Extracting Transition and Emission Probabilities
To compute the Viterbi and Forward algorithms, we need to extract two types of probabilities:
- transition probabilities (A probabilities, state_i to state_j)
- emission probabilities (B probabilities, state_i to observation_t)

We use a segment of the Wall Street Journal corpus (first 1921 lines), enhanced with a POS tag for each token.
We have a bigram and a trigram implementation of extracting both the A and B probabilities.

For the A probabilities, we need to infer the probability from a POS tag to a POS tag. We calculate the
probability of one POS tag given a history of a POS tag:
P(tag_i | tag_i-1).

In computing this conditional probability, we use the Markov assumption. We count the number of occurrences
of tag_i-1, tag_i in the corpus and divide this number by the count of tag_i-1:
P(tag_i | tag_i-1) = count(tag_i-1, tag_i) / count(tag_i-1)

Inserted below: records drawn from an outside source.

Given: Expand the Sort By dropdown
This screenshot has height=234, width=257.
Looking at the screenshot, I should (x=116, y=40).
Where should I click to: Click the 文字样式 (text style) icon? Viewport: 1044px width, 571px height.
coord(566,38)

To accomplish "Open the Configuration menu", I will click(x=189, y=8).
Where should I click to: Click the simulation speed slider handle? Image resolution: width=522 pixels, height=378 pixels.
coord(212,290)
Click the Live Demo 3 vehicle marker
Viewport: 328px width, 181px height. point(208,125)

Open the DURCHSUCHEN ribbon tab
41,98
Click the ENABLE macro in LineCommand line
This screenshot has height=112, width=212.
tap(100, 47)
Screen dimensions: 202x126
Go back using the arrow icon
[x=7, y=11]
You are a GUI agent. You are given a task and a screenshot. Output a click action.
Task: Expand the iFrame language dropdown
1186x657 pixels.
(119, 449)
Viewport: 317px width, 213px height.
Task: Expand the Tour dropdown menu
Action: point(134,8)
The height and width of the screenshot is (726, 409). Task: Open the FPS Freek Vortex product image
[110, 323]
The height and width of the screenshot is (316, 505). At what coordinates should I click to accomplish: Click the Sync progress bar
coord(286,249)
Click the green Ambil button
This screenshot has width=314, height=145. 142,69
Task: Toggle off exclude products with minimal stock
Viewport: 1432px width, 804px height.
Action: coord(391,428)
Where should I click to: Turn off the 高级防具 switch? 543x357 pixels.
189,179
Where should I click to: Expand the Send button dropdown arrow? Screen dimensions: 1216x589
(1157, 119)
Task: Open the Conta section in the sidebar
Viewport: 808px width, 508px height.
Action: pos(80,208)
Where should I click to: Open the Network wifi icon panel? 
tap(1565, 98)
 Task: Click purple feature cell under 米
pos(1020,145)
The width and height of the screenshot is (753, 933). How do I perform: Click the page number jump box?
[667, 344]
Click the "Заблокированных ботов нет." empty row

The same idea applies to the trigram implementation. However, in the trigram implementation, the probability of
a POS tag given a history of two POS tags tag_i-2, tag_i-1 is being inferred:
P(tag_i | tag_i-2, tag_i-1).

In computing this conditional probability, we use the Markov assumption:
P(tag_i | tag_i-2, tag_i-1) = count(tag_i-2, tag_i-1, tag_i) / count(tag_i-2, tag_i-1)

The same idea applies to the B probabilities extraction, where we also have a bigram and a trigram implementation.
However, in the bigram B probabilities, we are concerned with the probability of a word w given a history of a
POS tag. In the trigram B probabilities, we are concerned with the probability of a word w given a history of two
POS tags tag_i and tag_i-1.

For each probability we also compute its corresponding log probability.


Smoothing
In both probability sets, we are accounting for unseen words and unseen pos tags.

For the A probabilities, we are using linear interpolation as our smoothing technique. We combine different order
n-grams (trigram, bigram, unigram) each weighted by a lambda value.

For the B probabilities, we replace all words that occur < 1 with <unk> and calculate its probability given a pos tag.
We compile the list of <unk> probabilities in a separate file use these probabilities to smooth the probabilities of
seen words with the following formula:
P_smooth(w | tag) = P(w | tag) * (1 − P(<unk> | tag))


Running the Scripts
The scripts are able to run to completion on both the sample and the training corpus.
Run the following command to extract bigram emission and transition probabilities:
cat training_data | create_2gram_hmm.sh output_2gram_hmm

Run the following command to extract trigram emission and transition probabilities:
cat training_data | create_3gram_hmm.sh output_3gram_hmm l1 l2 l3 unk_prob_file

- Sample training data provided in this repository is toy_input under examples/toy.
- The smoothing technique used is linear interpolation, where l1, l2, l3 are lambda values.
- Probabilities in unk_prob_file are used to account for unknown words. Sample unk_prob_file provided in this
repository is toy_unk under examples/toy.